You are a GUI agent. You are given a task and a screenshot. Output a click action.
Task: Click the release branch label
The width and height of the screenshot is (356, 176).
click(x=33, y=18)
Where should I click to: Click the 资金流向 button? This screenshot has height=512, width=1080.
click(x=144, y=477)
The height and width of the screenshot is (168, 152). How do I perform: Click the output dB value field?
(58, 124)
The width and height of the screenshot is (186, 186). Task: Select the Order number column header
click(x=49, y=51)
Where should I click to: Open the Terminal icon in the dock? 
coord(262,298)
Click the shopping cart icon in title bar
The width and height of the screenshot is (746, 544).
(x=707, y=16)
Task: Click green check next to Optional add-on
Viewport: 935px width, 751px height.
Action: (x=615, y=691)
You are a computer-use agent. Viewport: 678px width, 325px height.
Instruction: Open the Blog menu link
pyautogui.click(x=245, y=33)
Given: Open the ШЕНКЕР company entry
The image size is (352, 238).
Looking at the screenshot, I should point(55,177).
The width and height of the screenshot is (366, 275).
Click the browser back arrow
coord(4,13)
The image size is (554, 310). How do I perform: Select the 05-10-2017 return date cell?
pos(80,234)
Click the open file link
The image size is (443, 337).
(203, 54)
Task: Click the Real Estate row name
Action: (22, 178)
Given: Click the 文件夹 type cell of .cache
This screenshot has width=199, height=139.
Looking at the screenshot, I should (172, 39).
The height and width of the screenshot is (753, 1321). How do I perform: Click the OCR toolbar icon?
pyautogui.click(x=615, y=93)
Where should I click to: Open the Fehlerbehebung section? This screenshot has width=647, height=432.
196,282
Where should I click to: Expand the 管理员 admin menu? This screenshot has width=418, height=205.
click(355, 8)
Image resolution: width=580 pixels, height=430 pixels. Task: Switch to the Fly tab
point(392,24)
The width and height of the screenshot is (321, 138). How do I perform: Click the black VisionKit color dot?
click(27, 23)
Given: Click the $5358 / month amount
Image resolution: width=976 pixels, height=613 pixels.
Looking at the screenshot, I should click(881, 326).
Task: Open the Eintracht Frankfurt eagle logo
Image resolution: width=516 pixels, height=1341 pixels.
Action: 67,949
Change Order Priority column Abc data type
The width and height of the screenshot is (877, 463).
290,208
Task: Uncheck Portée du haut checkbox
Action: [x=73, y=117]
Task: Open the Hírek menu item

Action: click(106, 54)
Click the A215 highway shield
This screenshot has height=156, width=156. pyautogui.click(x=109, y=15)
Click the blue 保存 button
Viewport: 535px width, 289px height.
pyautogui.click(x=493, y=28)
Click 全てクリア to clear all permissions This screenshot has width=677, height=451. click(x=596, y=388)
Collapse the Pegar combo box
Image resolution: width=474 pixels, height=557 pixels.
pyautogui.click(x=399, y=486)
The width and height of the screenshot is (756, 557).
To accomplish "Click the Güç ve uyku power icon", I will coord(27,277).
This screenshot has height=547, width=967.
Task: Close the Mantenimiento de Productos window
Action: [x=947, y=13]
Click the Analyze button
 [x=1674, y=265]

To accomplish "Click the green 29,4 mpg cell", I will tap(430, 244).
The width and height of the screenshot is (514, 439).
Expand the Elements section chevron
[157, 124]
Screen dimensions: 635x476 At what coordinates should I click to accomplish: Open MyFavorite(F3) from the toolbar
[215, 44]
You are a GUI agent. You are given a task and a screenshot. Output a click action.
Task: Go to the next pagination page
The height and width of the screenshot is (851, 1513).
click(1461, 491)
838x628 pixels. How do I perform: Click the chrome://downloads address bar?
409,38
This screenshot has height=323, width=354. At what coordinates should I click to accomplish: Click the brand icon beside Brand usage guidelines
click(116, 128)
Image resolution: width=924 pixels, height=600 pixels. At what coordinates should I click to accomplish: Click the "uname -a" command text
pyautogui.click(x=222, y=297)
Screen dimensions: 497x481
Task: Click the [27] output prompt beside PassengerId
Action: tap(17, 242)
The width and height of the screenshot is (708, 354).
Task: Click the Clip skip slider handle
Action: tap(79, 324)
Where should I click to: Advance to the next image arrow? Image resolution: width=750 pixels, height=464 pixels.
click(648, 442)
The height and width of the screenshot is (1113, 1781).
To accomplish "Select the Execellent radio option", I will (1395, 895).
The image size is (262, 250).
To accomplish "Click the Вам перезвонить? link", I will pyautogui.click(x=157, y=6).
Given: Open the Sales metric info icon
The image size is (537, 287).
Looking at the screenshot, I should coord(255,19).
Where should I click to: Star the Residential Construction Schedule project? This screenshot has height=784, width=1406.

_WHAT IS REQUIRED_: Convert every line of the records above into a numbered list, leaving out any blank lines.

_SOLUTION FOR THIS EXERCISE_:
1. You are a GUI agent. You are given a task and a screenshot. Output a click action.
2. Task: Click the release branch label
3. The width and height of the screenshot is (356, 176).
4. click(x=33, y=18)
5. Where should I click to: Click the 资金流向 button? This screenshot has height=512, width=1080.
6. click(x=144, y=477)
7. The height and width of the screenshot is (168, 152). How do I perform: Click the output dB value field?
8. (58, 124)
9. The width and height of the screenshot is (186, 186). Task: Select the Order number column header
10. click(x=49, y=51)
11. Where should I click to: Open the Terminal icon in the dock? 
12. coord(262,298)
13. Click the shopping cart icon in title bar
14. The width and height of the screenshot is (746, 544).
15. (x=707, y=16)
16. Task: Click green check next to Optional add-on
17. Viewport: 935px width, 751px height.
18. Action: (x=615, y=691)
19. You are a computer-use agent. Viewport: 678px width, 325px height.
20. Instruction: Open the Blog menu link
21. pyautogui.click(x=245, y=33)
22. Given: Open the ШЕНКЕР company entry
23. The image size is (352, 238).
24. Looking at the screenshot, I should point(55,177).
25. The width and height of the screenshot is (366, 275).
26. Click the browser back arrow
27. coord(4,13)
28. The image size is (554, 310). How do I perform: Select the 05-10-2017 return date cell?
29. pos(80,234)
30. Click the open file link
31. The image size is (443, 337).
32. (203, 54)
33. Task: Click the Real Estate row name
34. Action: (22, 178)
35. Given: Click the 文件夹 type cell of .cache
36. This screenshot has width=199, height=139.
37. Looking at the screenshot, I should (172, 39).
38. The height and width of the screenshot is (753, 1321). How do I perform: Click the OCR toolbar icon?
39. pyautogui.click(x=615, y=93)
40. Where should I click to: Open the Fehlerbehebung section? This screenshot has width=647, height=432.
41. 196,282
42. Where should I click to: Expand the 管理员 admin menu? This screenshot has width=418, height=205.
43. click(355, 8)
44. Image resolution: width=580 pixels, height=430 pixels. Task: Switch to the Fly tab
45. point(392,24)
46. The width and height of the screenshot is (321, 138). How do I perform: Click the black VisionKit color dot?
47. click(27, 23)
48. Given: Click the $5358 / month amount
49. Image resolution: width=976 pixels, height=613 pixels.
50. Looking at the screenshot, I should click(881, 326).
51. Task: Open the Eintracht Frankfurt eagle logo
52. Image resolution: width=516 pixels, height=1341 pixels.
53. Action: 67,949
54. Change Order Priority column Abc data type
55. The width and height of the screenshot is (877, 463).
56. 290,208
57. Task: Uncheck Portée du haut checkbox
58. Action: [x=73, y=117]
59. Task: Open the Hírek menu item
60. Action: click(106, 54)
61. Click the A215 highway shield
62. This screenshot has height=156, width=156. pyautogui.click(x=109, y=15)
63. Click the blue 保存 button
64. Viewport: 535px width, 289px height.
65. pyautogui.click(x=493, y=28)
66. Click 全てクリア to clear all permissions This screenshot has width=677, height=451. click(x=596, y=388)
67. Collapse the Pegar combo box
68. Image resolution: width=474 pixels, height=557 pixels.
69. pyautogui.click(x=399, y=486)
70. The width and height of the screenshot is (756, 557).
71. To accomplish "Click the Güç ve uyku power icon", I will coord(27,277).
72. This screenshot has height=547, width=967.
73. Task: Close the Mantenimiento de Productos window
74. Action: [x=947, y=13]
75. Click the Analyze button
76.  [x=1674, y=265]
77. To accomplish "Click the green 29,4 mpg cell", I will tap(430, 244).
78. The width and height of the screenshot is (514, 439).
79. Expand the Elements section chevron
80. [157, 124]
81. Screen dimensions: 635x476 At what coordinates should I click to accomplish: Open MyFavorite(F3) from the toolbar
82. [215, 44]
83. You are a GUI agent. You are given a task and a screenshot. Output a click action.
84. Task: Go to the next pagination page
85. The height and width of the screenshot is (851, 1513).
86. click(1461, 491)
87. 838x628 pixels. How do I perform: Click the chrome://downloads address bar?
88. 409,38
89. This screenshot has height=323, width=354. At what coordinates should I click to accomplish: Click the brand icon beside Brand usage guidelines
90. click(116, 128)
91. Image resolution: width=924 pixels, height=600 pixels. At what coordinates should I click to accomplish: Click the "uname -a" command text
92. pyautogui.click(x=222, y=297)
93. Screen dimensions: 497x481
94. Task: Click the [27] output prompt beside PassengerId
95. Action: tap(17, 242)
96. The width and height of the screenshot is (708, 354).
97. Task: Click the Clip skip slider handle
98. Action: tap(79, 324)
99. Where should I click to: Advance to the next image arrow? Image resolution: width=750 pixels, height=464 pixels.
100. click(648, 442)
101. The height and width of the screenshot is (1113, 1781).
102. To accomplish "Select the Execellent radio option", I will (1395, 895).
103. The image size is (262, 250).
104. To accomplish "Click the Вам перезвонить? link", I will pyautogui.click(x=157, y=6).
105. Given: Open the Sales metric info icon
106. The image size is (537, 287).
107. Looking at the screenshot, I should coord(255,19).
108. Where should I click to: Star the Residential Construction Schedule project? This screenshot has height=784, width=1406.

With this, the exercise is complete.